Source records
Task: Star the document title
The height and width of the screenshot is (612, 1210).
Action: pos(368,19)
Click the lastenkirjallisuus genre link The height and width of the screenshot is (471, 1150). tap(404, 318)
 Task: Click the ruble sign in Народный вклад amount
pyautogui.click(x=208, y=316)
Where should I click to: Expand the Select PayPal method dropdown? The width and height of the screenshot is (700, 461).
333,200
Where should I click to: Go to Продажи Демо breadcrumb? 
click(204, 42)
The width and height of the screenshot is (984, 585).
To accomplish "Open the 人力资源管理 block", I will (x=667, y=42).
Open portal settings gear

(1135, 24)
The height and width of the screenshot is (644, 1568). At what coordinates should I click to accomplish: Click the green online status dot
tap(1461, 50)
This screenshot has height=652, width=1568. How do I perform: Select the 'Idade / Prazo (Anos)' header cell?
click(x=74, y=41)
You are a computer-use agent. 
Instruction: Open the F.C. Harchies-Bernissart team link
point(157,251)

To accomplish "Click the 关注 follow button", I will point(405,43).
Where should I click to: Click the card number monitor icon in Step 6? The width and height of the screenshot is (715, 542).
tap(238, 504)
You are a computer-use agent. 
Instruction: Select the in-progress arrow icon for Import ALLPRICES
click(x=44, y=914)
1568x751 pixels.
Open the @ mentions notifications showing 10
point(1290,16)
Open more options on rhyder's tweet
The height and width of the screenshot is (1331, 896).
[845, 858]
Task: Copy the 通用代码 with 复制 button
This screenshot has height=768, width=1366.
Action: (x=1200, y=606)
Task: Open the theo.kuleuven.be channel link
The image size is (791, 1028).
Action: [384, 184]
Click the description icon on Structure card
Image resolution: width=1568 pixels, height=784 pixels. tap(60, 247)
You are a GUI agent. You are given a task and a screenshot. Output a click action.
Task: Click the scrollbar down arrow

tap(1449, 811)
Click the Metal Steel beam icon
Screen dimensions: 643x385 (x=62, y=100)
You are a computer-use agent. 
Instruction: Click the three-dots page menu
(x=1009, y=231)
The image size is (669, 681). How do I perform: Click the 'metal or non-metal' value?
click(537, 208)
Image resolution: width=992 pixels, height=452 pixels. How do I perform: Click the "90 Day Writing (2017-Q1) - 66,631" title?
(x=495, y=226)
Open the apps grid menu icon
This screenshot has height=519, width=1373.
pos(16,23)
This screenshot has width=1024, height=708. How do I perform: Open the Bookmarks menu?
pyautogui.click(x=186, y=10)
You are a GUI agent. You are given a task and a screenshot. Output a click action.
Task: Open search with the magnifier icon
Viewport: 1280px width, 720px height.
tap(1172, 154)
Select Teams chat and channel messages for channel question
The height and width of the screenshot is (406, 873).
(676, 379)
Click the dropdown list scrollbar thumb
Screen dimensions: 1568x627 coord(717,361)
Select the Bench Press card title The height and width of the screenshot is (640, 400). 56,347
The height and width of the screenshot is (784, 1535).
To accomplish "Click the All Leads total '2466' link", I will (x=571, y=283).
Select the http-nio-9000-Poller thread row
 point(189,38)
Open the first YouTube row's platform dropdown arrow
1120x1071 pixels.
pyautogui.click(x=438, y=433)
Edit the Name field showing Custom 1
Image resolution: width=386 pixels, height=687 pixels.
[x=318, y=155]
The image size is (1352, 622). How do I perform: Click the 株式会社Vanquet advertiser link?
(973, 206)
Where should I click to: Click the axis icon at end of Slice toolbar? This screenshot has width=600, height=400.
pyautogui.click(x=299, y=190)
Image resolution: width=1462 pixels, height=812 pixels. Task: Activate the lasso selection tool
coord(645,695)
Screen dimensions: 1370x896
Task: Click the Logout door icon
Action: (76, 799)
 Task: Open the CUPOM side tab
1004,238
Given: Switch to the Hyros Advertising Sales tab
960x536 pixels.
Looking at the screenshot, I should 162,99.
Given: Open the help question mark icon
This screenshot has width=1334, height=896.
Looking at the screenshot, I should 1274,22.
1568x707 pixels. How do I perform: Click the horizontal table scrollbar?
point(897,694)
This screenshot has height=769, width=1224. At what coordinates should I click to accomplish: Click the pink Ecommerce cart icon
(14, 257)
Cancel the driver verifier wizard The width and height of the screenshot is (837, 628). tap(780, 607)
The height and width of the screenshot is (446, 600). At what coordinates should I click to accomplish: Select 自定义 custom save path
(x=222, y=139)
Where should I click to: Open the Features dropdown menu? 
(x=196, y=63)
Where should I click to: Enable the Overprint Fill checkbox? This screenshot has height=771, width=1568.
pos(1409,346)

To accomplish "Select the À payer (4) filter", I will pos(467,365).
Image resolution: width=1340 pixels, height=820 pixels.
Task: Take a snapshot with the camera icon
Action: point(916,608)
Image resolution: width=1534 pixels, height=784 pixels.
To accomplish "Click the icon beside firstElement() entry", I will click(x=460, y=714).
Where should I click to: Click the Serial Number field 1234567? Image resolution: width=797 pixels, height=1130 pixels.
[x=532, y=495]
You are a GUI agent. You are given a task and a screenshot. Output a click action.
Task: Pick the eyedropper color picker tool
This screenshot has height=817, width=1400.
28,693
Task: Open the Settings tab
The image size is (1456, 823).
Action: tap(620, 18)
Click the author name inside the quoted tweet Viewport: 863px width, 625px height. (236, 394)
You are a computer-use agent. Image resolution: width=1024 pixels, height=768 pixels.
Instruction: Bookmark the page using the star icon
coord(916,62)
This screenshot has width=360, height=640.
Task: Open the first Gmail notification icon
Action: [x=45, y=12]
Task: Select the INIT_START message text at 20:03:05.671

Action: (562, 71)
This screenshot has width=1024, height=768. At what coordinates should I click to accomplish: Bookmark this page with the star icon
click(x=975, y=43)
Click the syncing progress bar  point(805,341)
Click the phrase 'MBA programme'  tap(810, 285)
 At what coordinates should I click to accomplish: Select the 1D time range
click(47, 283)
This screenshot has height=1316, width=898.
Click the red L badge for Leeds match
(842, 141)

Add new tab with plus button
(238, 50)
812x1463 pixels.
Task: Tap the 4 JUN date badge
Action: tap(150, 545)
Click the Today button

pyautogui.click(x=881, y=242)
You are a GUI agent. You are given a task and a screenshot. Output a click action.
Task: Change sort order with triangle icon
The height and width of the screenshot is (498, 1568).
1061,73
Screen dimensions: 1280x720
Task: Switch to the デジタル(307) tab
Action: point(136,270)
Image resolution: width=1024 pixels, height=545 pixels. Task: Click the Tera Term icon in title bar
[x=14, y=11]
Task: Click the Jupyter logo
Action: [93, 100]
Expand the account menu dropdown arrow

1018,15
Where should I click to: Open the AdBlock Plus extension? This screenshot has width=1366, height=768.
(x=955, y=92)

Directions for this task: Update the lines from the one containing "Click the Metal Steel beam icon" through the one containing "pyautogui.click(x=299, y=190)", inclusive, so that "Bench Press" becomes "Deadlift" and nothing else changes. Give only those lines.

Worked answer:
Click the Metal Steel beam icon
Screen dimensions: 643x385 (x=62, y=100)
You are a computer-use agent. 
Instruction: Click the three-dots page menu
(x=1009, y=231)
The image size is (669, 681). How do I perform: Click the 'metal or non-metal' value?
click(537, 208)
Image resolution: width=992 pixels, height=452 pixels. How do I perform: Click the "90 Day Writing (2017-Q1) - 66,631" title?
(x=495, y=226)
Open the apps grid menu icon
This screenshot has height=519, width=1373.
pos(16,23)
This screenshot has width=1024, height=708. How do I perform: Open the Bookmarks menu?
pyautogui.click(x=186, y=10)
You are a GUI agent. You are given a task and a screenshot. Output a click action.
Task: Open search with the magnifier icon
Viewport: 1280px width, 720px height.
tap(1172, 154)
Select Teams chat and channel messages for channel question
The height and width of the screenshot is (406, 873).
(676, 379)
Click the dropdown list scrollbar thumb
Screen dimensions: 1568x627 coord(717,361)
Select the Deadlift card title The height and width of the screenshot is (640, 400). 56,347
The height and width of the screenshot is (784, 1535).
To accomplish "Click the All Leads total '2466' link", I will (x=571, y=283).
Select the http-nio-9000-Poller thread row
 point(189,38)
Open the first YouTube row's platform dropdown arrow
1120x1071 pixels.
pyautogui.click(x=438, y=433)
Edit the Name field showing Custom 1
Image resolution: width=386 pixels, height=687 pixels.
[x=318, y=155]
The image size is (1352, 622). How do I perform: Click the 株式会社Vanquet advertiser link?
(973, 206)
Where should I click to: Click the axis icon at end of Slice toolbar? This screenshot has width=600, height=400.
pyautogui.click(x=299, y=190)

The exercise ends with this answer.